# What you should do
The required output is every line from the beginning of the entries below through the line that includes "Task: Click the green step 4 Payment badge", copied exactly.

═══ Data to use

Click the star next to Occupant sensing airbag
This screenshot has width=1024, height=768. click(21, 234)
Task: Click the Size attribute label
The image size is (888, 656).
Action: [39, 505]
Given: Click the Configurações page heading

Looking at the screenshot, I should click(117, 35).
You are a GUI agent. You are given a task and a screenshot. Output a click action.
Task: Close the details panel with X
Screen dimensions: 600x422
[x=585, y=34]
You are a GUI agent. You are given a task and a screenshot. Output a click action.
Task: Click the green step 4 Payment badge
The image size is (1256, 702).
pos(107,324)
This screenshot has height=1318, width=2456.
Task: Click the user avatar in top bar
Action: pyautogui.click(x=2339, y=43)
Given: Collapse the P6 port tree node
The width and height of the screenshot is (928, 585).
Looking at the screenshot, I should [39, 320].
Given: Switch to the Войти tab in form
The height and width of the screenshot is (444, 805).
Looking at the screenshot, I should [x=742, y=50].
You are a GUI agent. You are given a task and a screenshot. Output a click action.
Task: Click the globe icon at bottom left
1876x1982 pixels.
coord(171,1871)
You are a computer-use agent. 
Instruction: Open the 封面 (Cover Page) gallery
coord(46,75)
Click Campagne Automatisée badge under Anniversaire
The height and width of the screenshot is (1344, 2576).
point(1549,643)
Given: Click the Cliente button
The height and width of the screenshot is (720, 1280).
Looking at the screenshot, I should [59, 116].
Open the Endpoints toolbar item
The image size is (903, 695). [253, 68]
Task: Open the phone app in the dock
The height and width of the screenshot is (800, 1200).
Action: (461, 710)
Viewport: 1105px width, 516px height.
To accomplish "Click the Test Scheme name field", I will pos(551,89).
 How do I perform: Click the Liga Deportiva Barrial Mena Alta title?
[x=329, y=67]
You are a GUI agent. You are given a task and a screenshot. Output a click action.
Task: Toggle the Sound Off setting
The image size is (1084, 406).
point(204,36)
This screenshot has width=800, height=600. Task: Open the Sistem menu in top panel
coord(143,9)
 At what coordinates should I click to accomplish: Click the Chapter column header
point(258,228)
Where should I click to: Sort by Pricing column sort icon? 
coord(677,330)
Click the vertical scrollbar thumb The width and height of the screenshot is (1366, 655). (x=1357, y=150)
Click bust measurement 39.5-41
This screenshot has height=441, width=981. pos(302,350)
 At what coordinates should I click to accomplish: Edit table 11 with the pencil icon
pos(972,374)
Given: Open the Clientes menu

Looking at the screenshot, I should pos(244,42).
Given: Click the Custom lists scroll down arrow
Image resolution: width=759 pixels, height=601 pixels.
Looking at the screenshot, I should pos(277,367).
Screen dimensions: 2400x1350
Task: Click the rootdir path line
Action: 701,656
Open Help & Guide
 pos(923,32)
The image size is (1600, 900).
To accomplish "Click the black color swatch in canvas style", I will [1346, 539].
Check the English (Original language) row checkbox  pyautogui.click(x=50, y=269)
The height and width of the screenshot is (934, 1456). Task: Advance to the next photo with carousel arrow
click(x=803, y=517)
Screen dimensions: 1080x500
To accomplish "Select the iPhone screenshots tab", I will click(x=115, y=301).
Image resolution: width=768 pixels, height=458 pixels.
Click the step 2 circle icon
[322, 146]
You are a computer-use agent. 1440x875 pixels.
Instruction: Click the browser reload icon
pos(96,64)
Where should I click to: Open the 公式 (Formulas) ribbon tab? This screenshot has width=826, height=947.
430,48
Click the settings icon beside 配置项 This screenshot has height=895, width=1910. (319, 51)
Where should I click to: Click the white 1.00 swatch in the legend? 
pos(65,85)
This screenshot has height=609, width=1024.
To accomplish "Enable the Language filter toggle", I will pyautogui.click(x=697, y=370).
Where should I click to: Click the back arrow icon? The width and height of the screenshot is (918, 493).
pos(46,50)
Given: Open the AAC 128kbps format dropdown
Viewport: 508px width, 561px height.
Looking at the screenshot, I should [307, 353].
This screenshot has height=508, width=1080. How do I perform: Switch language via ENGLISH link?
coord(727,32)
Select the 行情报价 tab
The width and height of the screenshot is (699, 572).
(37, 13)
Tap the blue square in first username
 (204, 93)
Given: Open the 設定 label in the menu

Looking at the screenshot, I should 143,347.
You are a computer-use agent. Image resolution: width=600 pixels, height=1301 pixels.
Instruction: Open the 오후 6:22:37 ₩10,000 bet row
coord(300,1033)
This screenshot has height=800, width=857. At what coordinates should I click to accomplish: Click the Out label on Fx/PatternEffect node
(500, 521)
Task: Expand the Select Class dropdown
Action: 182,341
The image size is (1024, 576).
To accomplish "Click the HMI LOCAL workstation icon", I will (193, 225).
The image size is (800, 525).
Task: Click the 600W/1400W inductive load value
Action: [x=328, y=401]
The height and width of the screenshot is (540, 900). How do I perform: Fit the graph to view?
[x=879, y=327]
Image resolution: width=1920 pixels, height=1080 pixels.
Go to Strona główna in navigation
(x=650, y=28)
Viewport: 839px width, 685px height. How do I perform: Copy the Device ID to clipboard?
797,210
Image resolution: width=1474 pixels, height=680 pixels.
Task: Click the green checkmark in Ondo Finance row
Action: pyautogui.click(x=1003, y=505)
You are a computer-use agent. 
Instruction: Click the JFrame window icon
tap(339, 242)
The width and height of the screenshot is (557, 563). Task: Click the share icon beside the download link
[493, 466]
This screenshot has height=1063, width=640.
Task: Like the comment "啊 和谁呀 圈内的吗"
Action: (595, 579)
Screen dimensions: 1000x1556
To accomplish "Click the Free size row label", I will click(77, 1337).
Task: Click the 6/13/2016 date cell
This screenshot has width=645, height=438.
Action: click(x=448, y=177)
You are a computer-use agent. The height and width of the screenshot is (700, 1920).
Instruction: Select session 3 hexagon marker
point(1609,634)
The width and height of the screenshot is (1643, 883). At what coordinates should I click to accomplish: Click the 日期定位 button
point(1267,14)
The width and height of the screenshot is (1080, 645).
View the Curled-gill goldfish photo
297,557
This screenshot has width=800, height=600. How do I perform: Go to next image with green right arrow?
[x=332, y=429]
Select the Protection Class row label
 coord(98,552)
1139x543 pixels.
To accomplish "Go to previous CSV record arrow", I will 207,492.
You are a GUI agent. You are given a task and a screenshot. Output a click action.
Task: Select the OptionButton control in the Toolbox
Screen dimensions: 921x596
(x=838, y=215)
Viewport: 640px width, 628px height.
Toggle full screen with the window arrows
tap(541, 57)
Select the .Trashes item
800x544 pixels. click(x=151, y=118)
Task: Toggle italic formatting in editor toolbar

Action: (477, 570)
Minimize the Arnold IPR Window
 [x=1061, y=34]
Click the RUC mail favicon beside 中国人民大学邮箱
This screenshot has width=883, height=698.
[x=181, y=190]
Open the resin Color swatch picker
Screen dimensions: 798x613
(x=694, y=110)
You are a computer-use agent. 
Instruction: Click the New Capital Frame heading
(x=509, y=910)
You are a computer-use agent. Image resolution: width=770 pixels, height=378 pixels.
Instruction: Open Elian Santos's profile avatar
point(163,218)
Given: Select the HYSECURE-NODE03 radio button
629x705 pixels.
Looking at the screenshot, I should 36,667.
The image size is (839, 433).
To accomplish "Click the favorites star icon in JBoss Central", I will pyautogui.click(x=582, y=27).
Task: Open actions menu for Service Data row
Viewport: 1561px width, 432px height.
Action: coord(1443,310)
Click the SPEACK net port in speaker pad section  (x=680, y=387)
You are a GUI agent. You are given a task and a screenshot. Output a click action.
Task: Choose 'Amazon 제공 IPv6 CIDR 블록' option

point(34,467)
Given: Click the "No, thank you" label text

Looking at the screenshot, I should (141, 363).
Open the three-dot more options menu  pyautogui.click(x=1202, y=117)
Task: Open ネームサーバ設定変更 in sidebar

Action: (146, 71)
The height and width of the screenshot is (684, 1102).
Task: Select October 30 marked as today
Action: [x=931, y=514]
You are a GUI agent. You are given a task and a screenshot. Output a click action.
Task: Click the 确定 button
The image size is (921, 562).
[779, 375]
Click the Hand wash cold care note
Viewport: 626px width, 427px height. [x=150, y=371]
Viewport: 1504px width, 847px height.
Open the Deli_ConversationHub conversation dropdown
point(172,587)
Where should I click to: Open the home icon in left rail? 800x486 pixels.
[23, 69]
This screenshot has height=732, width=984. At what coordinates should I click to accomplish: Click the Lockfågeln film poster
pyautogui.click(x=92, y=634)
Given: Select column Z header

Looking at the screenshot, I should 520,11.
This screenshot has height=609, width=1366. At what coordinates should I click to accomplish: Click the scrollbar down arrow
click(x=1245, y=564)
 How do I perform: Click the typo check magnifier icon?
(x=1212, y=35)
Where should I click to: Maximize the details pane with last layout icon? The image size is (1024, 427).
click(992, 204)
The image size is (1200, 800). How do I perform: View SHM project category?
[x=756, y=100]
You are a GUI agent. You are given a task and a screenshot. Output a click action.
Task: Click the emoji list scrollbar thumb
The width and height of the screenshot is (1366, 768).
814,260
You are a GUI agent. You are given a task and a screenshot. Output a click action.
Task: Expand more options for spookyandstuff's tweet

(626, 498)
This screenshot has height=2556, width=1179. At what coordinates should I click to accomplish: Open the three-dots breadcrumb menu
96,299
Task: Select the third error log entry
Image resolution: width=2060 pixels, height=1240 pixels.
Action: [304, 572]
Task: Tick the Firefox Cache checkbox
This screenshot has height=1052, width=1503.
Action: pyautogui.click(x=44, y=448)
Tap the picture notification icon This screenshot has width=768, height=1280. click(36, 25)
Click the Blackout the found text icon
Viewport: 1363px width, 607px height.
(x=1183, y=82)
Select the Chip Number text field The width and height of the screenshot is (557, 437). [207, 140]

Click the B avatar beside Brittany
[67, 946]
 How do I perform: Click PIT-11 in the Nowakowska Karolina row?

══════

# Task output
Click the star next to Occupant sensing airbag
This screenshot has width=1024, height=768. click(21, 234)
Task: Click the Size attribute label
The image size is (888, 656).
Action: [39, 505]
Given: Click the Configurações page heading

Looking at the screenshot, I should click(117, 35).
You are a GUI agent. You are given a task and a screenshot. Output a click action.
Task: Close the details panel with X
Screen dimensions: 600x422
[x=585, y=34]
You are a GUI agent. You are given a task and a screenshot. Output a click action.
Task: Click the green step 4 Payment badge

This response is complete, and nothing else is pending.